» **DOCUMENT EXCERPT**
[Start of section]
Contrary to Old Thinking, The Default Sex Gender Gene May Be Male
/For every woman who thought she had her own pair of brass balls under that crinoline skirt, she just got a big boost from Mother Nature.
Science Daily reports an amazing piece of research that turns prior assumptions about how an individual’s sex (gender) is determined inside out. You are probably aware that females have two X chromosomes and males one X and a Y.
Scientists had long assumed that the female pathway — the development of ovaries and all the other traits that make a female — was the default gender.
In adult animals at least, it is the male pathway that needs to be actively suppressed, as Mathias Treier and his team at EMBL discovered.
A gene called Foxl2, which is located on an autosome — a chromosome other than the sex chromosomes — and therefore present in both sexes, was known to play an important role in the female pathway, but its precise function remained elusive. To elucidate the matter, Treier and colleagues ablated, or ‘turned off’, this gene in the ovaries of adult female mice.
“We were surprised by the results,” says Treier, “We expected the mice to stop producing oocytes, but what happened was much more dramatic: somatic cells which support the developing egg took on the characteristics of the cells which usually support developing sperm, and the gender-specific hormone-producing cells also switched from a female to a male cell type.” via Science Daily
Thus, the scientists discovered that Foxl2 plays a crucial role in keeping female mice female, because they could easily become male.
This research discovery may be related to the “how did he do that?” question governing the ability of Japanese professor Tomohiro Kono to manipulate female mouse eggs to perform like sperm. In this research the mice born from two females — with the eggs of one manipulated — lived 30 percent longer than male/female mice.
Bottom line, science is doing some incredible research on gender-based DNA. Another reported consequence of the research is that researchers will learn how to “switch off” a woman’s ovaries, allowing her to put off having babies until even later in life. See Marie Claire.
[End of section]
» **WORK INSTRUCTION A**
List every researcher, research institution, and publication that the article on the Foxl2 gene mentions by name.
» **WORK INSTRUCTION B**
From the article on the Foxl2 gene, echo the stretch from "Bottom line, science" through "See Marie Claire." word for word.

» **GIVEN DATA**
[Start of section]
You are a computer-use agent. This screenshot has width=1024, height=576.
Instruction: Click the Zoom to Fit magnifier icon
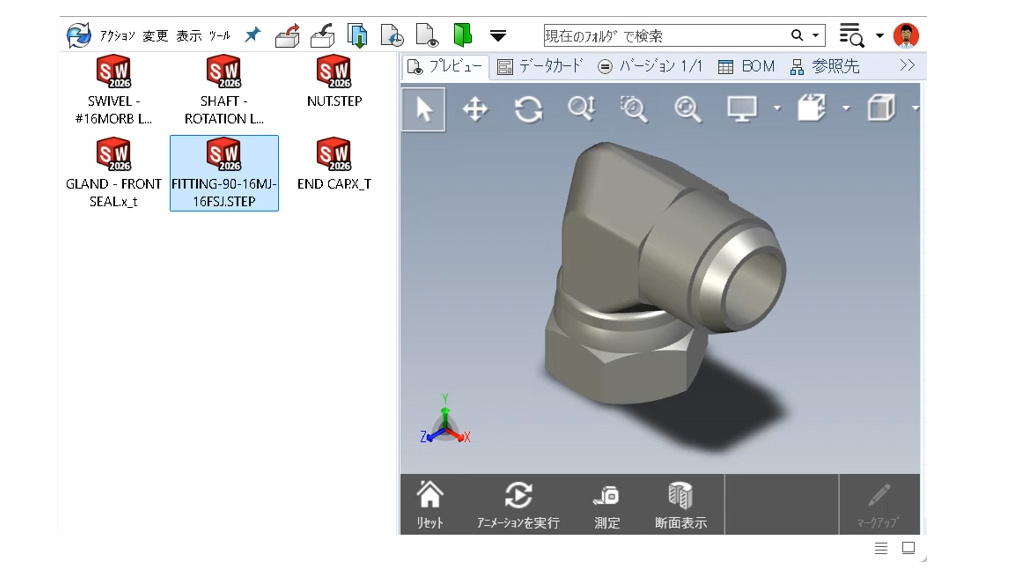pos(687,109)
[End of section]
» **EXERCISE RESPONSE A**
Mathias Treier, Tomohiro Kono, EMBL, Science Daily, Marie Claire

» **EXERCISE RESPONSE B**
Bottom line, science is doing some incredible research on gender-based DNA. Another reported consequence of the research is that researchers will learn how to “switch off” a woman’s ovaries, allowing her to put off having babies until even later in life. See Marie Claire.